Évolution des concentrations de PM₂,₅ modélisées en janvier 2017 par Prevair. Prevair, CC BY-NC-ND

La France, mais aussi une large partie de l’Europe, a été touchée cet hiver par des épisodes de pollution aux particules fines. Définies par la limite supérieure de leur diamètre, ces particules microscopiques sont appelées PM2,5 et PM10 lorsqu’elles sont respectivement inférieures à 2,5 ou 10 micromètres (µm).

Elles ont des effets nocifs avérés sur notre santé car elles pénètrent dans notre système respiratoire ; les plus fines peuvent même rejoindre notre circulation sanguine. Selon l’Agence européenne pour l’environnement, la pollution de l’air serait responsable de 467 000 morts prématurées chaque année en Europe.

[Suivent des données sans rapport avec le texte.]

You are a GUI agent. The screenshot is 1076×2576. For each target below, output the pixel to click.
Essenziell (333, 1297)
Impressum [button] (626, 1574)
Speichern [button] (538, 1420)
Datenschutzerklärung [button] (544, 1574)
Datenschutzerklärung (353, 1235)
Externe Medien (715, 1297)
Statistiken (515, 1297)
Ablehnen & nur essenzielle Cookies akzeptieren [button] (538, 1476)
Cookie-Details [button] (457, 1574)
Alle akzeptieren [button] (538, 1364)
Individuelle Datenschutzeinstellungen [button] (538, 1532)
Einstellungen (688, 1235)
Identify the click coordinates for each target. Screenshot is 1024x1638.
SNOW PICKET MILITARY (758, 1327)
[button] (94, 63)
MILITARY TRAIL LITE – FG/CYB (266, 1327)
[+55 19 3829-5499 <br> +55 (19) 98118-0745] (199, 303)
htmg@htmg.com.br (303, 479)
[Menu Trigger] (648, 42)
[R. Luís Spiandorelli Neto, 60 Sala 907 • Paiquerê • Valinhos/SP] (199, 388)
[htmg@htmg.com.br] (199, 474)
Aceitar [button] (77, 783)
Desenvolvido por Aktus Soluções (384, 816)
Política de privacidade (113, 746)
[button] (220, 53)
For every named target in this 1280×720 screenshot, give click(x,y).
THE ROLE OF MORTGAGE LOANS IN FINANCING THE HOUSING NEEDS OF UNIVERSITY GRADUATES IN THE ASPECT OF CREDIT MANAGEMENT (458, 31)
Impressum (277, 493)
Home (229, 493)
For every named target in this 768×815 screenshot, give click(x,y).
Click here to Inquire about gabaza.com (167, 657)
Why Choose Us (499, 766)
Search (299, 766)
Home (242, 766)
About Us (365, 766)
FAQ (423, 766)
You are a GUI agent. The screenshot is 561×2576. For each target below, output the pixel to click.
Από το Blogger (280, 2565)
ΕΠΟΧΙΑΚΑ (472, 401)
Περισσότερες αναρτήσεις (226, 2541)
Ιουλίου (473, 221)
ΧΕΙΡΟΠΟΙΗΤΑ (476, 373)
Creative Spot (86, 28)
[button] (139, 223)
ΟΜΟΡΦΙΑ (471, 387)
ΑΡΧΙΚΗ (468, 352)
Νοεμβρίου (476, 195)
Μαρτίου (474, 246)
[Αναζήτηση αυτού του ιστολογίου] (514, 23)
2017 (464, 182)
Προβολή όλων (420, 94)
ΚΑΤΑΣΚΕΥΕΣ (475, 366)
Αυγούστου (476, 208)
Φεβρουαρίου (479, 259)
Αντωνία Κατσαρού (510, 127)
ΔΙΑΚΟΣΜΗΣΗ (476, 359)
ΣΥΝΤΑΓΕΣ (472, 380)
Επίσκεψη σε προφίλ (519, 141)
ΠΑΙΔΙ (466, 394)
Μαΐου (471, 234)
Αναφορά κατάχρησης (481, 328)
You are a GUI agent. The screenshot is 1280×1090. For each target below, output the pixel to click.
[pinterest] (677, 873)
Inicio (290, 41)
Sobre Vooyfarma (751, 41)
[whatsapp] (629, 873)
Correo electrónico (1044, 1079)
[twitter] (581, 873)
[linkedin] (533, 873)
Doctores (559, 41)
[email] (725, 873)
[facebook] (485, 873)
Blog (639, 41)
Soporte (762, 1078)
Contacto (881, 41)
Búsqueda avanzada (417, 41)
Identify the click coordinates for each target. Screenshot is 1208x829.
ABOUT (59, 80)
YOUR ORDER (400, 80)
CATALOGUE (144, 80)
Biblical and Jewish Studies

Ces particules peuvent provenir de sources naturelles (sel de mer, éruptions volcaniques, feux de forêts…) ou d’activités humaines (transports, chauffage, industrie…).

Qu’est-ce qu’un pic de pollution ?

Les pics de pollution correspondent à des dépassements de seuils réglementaires d’alerte définis en 2008 par l’Union européenne et transposés dans le droit français fin 2010.

En vertu de ces réglementations, le premier niveau de gravité (appelé « seuil d’information du public et de recommandation ») est atteint pour les particules PM10 à partir de 50 µg par mètre cube d’air (m³) dans l’air ambiant ; le niveau d’alerte est déclenché, lui, à partir de 80 µg/m³.

Pour les PM2,5, il n’y a pas de procédure de déclenchement mais seulement une valeur limite fixée à 25 µg/m³ en moyenne annuelle.

Cette réglementation montre cependant de sérieuses limites : les seuils de concentrations « massiques » – qui désignent la masse totale de particules dans 1 m³ d’air et qui servent à évaluer la dangerosité de la pollution aux particules fines – restent supérieurs aux valeurs recommandées par l’OMS. Ces dernières sont ainsi fixées pour les PM10 à 20 µg/m³ en moyenne annuelle et 50 µg/m³ en moyenne journalière, pour tenir compte de l’exposition chronique et à court terme.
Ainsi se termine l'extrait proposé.